My wife received a lovely bouquet of flowers from a co-worker today, and they were sitting on our living room coffee table when the kids arrived home from school. I sat down on the chair nearby and set to work returning a few emails when my daughter caught sight of the flowers and came racing excitedly across the room.

“Wow,” she exclaimed, after inspecting them for a few seconds. “Isn’t it amazing how God made these?”“What do you mean,” I rather unimaginatively and inattentively replied. “There’s just such incredible detail,” was her nine-year-old reply. And so, my attention thus delightfully redirected, we began to inspect the flowers, examining their colours and textures and scents. After thirty seconds or so, she had me convinced.
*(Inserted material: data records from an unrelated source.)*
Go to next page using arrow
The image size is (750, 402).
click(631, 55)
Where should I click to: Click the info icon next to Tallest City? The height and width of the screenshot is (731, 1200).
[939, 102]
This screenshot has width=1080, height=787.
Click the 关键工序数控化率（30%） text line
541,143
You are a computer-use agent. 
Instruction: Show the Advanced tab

They were amazing, these things that God has made. But you have to be looking. You have to be open to beauty and wonder, even (or especially?) when it’s practically staring you in the face.

Our conversation reminded me of a passage from Donald Miller’s A Million Miles in a Thousand Years that I read this morning:

We get robbed of the glory of life because we aren’t capable of remembering how we got here. When you are born, you wake slowly to everything. Your brain doesn’t stop growing until you turn twenty-six, so from birth to twenty-six, God is slowly turning the lights on, and you’re groggy and pointing at things saying “circle” and “blue” and “car” and then “sex” and “job” and “health care.” The experience is so slow you could easily come to believe that life isn’t that big of a deal, that life isn’t staggering. What I’m saying is I think life is staggering and we’re just used to it. We all are like spoiled children no longer impressed with the gifts we’re given—it’s just another sunset, just another rainstorm moving in over the mountain, just another child being born, just another funeral.

Or just another flower. Thank God for children, alive to wonder, with eyes to see.

2 Comments Post a comment
  1. Ruth BB #

    I keep a drawer full of small bright coloured journals in my office. Occasionally, when I think a client could benefit by it, I give away a journal and assign the client the following homework. “Every day, write down the date, and ONE GOOD THING that you have noticed or experienced.” I stress that these GOOD THINGS do not have to be big or life changing, just good. When I did this last Friday, I even offered that my client could write down ‘my counsellor gave me a yellow journal with white polka dots’ as her first good thing. To write it down, you have to notice. When you’re open to noticing, GOOD THINGS miraculously appear.

    May 16, 2011
    • What a great idea… We can all use creative ways to encourage noticing goodness around us, I think!